Result Convincingness

  1. Consistent Findings: Multiple metrics consistently point to open review advantages
  2. Statistical Significance: User engagement differences are clear and consistent
  3. Practical Impact: Paper Copilot itself demonstrates successful transparency practice

Limitations

Methodological Limitations

  1. Selection Bias: Voluntary data submission may introduce selection bias
  2. Causality: Cannot fully establish causal relationships between transparency and engagement
  3. Cultural Differences: Different countries may have varying acceptance levels for transparency
  4. Time Effects: The impact of review model changes may require longer periods to manifest

Analysis Depth

  1. Limited Quality Assessment: Primarily focuses on engagement; assessment of actual review quality is relatively limited
  2. Insufficient Negative Impact Analysis: Insufficient discussion of potential negative effects of open review
  3. Lack of Implementation Details: Insufficient operational guidance on how to specifically implement transparent review

Generalizability Issues

  1. Domain Specificity: Primarily based on AI/ML domains; applicability to other fields is unknown
  2. Cultural Background: Different academic cultures have varying acceptance levels for transparency
  3. Technical Barriers: Open review requires certain technical infrastructure support

Impact Assessment

Academic Contribution

  1. Fills Research Gap: First large-scale quantitative analysis of community demand for review transparency
  2. Policy Reference Value: Provides data-driven decision references for conference organizers
  3. Methodological Contribution: Establishes new methodological frameworks for review process analysis

Practical Value

  1. Direct Application: Paper Copilot platform is widely used
  2. Policy Impact: May influence future conference review policy formulation
  3. Tool Value: Provided data and analysis tools have sustained value

Reproducibility

  1. Open-Source Data: Commits to open-sourcing collected datasets
  2. Transparent Methodology: Provides detailed descriptions of data collection and analysis methods
  3. Platform Accessibility: Paper Copilot platform continues to operate; results are verifiable

Applicable Scenarios

Direct Application

  1. AI/ML Conferences: Can be directly applied to various AI/ML conference types
  2. Computer Science: Can be extended to other computer science sub-domains
  3. Technology-Driven Fields: Applicable to other rapidly developing technical fields

Requiring Adjustment

  1. Traditional Disciplines: Humanities and social sciences require consideration of cultural factors
  2. Sensitive Fields: Research involving trade secrets or national security requires special consideration
  3. Small-Scale Conferences: Small specialized conferences may require adjusted implementation approaches

Future Research Directions

  1. Cross-Domain Validation: Validate research conclusions in other academic disciplines
  2. Long-Term Impact Research: Track long-term impacts of review model changes
  3. Review Quality Assessment Methods: Develop more precise review quality assessment methods
  4. Implementation Guideline Development: Formulate specific guidelines for transparent review implementation
  5. Cultural Adaptability Research: Study adaptive adjustments for different cultural backgrounds

References

This paper cites abundant related research, primarily including:

  • Ross-Hellauer, T. (2017).
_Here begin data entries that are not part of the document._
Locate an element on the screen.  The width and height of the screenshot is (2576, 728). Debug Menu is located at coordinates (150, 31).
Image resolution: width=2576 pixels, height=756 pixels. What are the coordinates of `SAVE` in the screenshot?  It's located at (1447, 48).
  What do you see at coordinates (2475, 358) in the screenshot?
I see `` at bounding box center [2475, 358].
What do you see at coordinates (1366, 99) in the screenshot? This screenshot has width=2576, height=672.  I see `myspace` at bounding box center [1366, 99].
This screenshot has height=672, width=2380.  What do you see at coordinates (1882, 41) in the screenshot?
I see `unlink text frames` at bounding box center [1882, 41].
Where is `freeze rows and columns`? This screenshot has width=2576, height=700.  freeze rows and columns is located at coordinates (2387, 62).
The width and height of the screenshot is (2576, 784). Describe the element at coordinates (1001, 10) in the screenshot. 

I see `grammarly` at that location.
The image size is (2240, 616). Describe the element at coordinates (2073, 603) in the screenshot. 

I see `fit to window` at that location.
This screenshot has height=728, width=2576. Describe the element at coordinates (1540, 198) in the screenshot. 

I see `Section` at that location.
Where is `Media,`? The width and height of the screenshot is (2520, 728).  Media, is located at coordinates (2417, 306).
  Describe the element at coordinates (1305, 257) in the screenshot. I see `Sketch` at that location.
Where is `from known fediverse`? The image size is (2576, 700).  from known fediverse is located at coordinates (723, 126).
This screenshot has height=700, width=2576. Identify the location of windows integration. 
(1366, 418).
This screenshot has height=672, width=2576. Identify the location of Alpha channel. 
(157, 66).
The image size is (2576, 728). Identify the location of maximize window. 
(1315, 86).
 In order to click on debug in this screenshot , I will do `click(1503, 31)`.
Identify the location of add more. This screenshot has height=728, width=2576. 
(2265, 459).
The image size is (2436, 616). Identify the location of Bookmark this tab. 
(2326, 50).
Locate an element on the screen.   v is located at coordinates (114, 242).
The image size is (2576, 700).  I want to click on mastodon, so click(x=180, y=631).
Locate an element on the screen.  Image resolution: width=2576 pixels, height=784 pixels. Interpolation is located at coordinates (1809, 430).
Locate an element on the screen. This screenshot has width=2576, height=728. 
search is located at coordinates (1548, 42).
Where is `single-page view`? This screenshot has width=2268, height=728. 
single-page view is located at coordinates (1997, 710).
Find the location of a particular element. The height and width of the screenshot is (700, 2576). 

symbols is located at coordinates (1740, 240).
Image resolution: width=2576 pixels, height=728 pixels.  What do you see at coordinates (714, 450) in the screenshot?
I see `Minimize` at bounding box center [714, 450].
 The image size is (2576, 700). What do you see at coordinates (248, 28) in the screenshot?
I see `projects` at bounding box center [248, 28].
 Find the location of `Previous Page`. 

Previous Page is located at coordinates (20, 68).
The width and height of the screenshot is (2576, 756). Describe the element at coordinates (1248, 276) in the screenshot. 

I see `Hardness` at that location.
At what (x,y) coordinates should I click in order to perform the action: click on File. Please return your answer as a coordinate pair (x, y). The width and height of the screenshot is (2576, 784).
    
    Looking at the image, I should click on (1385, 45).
What is open peer review? A systematic review.
  • Wang, G., et al. (2023). What have we learned from openreview?
  • Cortes, C. & Lawrence, N. D. (2021). Inconsistency in conference peer review
  • Beygelzimer, A., et al. (2023). Has the machine learning review process become more arbitrary

Overall Assessment: This is a position paper with significant practical importance, providing systematic analysis and recommendations on review transparency in the AI/ML academic community based on large-scale real data. The paper's primary value lies in providing quantitative evidence supporting the necessity of transparent review and demonstrating practical application effects through the Paper Copilot platform. While there is room for improvement in methodology and analysis depth, its contribution to promoting reform in academic review systems is noteworthy.